King Sturge has followed up the success of its industrious auction in July with a sale rate of 89% at an auction which saw the return of speculative developers.
The sale held at London’s Le Meridien on Wednesday, saw the amount raised drop significantly from its last total of £42m at its receivership sale, to £4.18m – although this figure was an increase on the £2.5m raised at its 1 July sale for Severn Trent.
Its catalogue was dominated by lots from Thames Water – all of which were sold on average at double the guide price.

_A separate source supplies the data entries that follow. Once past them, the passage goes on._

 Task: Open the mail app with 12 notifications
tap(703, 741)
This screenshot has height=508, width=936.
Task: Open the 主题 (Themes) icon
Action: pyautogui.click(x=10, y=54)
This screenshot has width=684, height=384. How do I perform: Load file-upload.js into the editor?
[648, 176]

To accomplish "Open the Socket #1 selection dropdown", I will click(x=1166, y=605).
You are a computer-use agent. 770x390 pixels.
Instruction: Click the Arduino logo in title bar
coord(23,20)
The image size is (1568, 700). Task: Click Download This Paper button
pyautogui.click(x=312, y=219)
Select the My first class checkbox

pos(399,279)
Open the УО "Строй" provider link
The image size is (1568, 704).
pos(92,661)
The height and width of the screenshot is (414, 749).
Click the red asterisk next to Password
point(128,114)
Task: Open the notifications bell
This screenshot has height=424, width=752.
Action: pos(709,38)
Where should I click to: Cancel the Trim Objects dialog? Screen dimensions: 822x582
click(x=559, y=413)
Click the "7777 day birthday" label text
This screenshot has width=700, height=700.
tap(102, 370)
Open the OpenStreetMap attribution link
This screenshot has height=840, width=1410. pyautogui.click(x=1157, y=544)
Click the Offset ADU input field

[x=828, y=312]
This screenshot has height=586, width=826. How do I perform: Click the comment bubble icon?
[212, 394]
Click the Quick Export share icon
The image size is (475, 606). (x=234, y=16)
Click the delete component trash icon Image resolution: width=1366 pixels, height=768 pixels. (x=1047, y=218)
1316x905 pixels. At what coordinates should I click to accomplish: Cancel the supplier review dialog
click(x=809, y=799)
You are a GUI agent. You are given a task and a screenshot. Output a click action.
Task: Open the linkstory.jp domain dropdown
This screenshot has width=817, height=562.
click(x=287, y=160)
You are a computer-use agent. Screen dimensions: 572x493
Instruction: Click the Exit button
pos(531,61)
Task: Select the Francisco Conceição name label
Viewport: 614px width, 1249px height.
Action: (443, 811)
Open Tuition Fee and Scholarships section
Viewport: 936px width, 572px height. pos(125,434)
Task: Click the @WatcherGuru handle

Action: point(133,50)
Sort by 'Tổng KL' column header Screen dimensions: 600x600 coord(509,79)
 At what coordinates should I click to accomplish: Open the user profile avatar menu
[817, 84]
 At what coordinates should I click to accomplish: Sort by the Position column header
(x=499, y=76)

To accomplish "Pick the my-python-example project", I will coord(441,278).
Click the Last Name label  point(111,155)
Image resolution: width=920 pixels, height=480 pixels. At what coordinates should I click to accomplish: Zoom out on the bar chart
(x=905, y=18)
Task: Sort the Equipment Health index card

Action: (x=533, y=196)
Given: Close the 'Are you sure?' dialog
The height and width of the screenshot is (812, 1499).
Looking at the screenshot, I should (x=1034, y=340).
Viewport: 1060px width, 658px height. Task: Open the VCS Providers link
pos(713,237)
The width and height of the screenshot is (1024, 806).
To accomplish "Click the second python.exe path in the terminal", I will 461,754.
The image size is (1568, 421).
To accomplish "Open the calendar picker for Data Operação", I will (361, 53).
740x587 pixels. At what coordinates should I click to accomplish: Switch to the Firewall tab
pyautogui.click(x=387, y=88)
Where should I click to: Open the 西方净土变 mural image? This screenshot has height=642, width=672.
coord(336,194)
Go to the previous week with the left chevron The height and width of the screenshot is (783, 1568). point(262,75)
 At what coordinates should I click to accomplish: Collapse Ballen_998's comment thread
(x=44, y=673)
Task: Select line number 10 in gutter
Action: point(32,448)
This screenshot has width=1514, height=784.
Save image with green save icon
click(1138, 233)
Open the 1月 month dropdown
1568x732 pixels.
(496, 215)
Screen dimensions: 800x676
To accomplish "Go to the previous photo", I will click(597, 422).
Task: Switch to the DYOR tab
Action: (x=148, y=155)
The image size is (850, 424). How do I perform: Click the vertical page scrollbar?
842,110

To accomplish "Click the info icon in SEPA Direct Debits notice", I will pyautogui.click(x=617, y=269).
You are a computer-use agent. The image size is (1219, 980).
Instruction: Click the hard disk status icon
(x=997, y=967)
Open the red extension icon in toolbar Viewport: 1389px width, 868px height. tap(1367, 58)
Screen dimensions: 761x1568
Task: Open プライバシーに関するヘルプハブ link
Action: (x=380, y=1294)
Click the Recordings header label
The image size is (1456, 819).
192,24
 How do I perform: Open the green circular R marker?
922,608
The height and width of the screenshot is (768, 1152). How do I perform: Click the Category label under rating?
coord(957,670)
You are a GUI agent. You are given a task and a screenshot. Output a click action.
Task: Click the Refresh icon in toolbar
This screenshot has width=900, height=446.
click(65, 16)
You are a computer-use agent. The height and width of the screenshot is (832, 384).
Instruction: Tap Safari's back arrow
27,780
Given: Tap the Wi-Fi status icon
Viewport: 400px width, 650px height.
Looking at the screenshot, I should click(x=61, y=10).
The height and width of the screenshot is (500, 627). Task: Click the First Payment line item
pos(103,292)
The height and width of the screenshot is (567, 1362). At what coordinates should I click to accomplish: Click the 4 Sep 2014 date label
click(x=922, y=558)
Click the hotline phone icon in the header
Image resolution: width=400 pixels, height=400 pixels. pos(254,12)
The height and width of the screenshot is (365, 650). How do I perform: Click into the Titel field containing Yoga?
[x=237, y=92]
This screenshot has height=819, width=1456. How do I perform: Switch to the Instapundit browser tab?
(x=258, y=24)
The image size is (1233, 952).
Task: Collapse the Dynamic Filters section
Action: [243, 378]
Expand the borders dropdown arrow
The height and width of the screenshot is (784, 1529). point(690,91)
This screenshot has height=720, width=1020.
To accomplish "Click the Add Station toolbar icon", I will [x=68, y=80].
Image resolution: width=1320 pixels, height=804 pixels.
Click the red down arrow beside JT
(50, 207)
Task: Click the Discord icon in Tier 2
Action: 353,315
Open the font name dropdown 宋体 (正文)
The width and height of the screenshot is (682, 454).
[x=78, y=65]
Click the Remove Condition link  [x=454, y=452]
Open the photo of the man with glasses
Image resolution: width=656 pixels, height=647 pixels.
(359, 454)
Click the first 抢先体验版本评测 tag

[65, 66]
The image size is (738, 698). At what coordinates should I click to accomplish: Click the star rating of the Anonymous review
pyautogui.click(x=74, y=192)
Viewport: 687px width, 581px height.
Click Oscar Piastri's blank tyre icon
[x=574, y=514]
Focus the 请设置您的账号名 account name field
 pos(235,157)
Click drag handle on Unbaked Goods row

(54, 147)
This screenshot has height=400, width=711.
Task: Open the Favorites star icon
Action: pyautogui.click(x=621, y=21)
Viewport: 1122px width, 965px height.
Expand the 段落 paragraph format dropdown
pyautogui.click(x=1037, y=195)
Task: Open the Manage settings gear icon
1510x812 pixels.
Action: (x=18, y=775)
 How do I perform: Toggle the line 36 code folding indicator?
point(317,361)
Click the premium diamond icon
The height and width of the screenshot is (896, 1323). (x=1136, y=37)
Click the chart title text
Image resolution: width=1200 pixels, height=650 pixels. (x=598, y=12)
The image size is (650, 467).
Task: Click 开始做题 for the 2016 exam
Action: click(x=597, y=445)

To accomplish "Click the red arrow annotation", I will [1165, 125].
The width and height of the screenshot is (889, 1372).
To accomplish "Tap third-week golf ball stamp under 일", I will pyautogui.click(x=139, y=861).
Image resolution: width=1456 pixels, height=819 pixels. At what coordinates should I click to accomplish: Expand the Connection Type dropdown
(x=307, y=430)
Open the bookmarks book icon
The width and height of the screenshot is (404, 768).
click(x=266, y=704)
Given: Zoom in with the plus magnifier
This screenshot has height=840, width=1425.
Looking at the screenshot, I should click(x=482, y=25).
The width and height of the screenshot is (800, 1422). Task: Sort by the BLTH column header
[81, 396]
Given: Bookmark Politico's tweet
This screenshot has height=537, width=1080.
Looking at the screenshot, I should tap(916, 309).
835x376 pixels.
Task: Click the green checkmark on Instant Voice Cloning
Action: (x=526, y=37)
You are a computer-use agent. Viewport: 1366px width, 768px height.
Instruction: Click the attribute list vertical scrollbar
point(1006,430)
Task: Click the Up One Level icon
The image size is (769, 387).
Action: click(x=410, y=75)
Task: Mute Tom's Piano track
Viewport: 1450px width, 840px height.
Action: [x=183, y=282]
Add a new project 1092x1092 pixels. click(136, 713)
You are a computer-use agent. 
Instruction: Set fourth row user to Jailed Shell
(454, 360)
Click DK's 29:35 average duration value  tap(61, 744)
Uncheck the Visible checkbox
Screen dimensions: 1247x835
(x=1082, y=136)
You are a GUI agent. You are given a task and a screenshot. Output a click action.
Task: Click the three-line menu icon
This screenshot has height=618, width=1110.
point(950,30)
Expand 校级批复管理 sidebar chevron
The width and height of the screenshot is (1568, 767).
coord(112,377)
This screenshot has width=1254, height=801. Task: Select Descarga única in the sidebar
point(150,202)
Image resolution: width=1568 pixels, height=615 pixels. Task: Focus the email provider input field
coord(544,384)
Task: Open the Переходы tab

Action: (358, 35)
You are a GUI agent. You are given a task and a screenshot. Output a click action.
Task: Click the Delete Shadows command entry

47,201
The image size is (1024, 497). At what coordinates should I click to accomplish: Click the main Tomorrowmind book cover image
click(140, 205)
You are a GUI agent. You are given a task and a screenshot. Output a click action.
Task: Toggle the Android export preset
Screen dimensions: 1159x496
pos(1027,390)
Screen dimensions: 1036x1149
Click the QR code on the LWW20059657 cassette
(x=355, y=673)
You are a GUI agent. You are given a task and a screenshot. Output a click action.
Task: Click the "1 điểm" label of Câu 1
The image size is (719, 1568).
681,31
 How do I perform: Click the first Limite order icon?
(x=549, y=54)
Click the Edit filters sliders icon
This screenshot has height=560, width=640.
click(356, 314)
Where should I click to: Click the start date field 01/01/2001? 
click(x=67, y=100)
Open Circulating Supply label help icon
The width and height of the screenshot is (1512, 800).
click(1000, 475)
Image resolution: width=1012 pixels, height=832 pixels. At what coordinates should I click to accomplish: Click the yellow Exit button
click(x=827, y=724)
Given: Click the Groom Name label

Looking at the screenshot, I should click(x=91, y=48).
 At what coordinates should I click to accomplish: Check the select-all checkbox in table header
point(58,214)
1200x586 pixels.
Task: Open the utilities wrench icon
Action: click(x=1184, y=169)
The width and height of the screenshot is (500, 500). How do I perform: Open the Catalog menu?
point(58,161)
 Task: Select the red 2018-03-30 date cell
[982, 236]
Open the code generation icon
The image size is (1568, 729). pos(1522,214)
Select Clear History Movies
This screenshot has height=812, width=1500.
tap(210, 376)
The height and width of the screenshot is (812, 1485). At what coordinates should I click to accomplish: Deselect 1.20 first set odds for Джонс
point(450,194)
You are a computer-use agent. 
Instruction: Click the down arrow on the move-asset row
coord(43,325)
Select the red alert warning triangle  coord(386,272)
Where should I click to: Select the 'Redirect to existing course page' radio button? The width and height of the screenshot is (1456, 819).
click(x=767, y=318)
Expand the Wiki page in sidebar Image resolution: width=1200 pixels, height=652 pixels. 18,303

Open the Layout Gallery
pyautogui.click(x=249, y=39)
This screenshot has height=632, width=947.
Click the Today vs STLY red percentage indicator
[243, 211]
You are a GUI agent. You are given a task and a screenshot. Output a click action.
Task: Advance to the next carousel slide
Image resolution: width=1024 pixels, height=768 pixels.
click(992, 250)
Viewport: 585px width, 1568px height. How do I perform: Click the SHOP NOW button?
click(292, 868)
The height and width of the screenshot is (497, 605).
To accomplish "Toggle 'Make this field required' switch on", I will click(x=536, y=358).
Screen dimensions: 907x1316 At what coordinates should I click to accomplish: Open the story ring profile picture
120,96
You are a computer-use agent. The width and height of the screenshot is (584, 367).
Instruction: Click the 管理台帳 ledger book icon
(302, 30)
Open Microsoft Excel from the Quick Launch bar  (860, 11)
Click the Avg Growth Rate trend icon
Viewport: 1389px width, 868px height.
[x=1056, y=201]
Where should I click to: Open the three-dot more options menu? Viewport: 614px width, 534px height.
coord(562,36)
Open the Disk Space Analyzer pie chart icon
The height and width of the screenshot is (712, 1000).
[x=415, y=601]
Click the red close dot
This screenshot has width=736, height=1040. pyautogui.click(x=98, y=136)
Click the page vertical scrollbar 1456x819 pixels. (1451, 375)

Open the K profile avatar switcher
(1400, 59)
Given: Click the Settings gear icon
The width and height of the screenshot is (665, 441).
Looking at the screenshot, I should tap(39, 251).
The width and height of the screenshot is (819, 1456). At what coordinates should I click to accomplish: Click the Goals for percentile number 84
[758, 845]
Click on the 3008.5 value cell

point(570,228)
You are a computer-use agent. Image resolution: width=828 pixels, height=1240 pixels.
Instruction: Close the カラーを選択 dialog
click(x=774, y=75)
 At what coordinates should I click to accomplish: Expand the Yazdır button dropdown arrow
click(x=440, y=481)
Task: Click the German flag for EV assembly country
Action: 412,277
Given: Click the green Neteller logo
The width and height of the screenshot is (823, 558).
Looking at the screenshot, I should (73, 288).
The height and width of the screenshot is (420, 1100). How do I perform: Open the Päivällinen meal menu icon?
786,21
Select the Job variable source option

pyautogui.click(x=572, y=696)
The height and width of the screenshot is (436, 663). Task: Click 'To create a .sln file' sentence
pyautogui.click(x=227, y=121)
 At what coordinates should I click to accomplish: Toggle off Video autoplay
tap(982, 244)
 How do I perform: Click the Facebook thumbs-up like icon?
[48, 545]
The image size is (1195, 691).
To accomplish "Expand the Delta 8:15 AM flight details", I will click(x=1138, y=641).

‘Thames Water was our key client in this sale, and we got them a 100% sale rate,’ said Felix Rigg, partner and auctioneer at King Sturge.
‘It all went according to plan; we had a tremendous start with the sale of Buscot Mill and the sale rate shows that there is still life in the market yet for well priced property of all types – even if they are un-fundable.’
Stand-out lots included lot 8, Buscot Mill, land on Brandy Island on the Thames in Oxfordshire, which drew keen interest before the sale and went on to sell well above its guide price of £150,000 at £380,000.
Another was lot 28, Brent House Farm near Harlow in Essex which was the biggest lot of the day, selling at £660,000.
Simon Bailey, auctioneer at King Sturge, said that the sale saw the return of small-scale speculative developers to the room who bought up swathes of land without planning consent.
‘We saw some traders taking a punt, locals looking to buy adjacent property, and also some familiar faces from speculative developers. It is tough to value land that has no planning consent on it – so an auction is the best way to expose its worth.’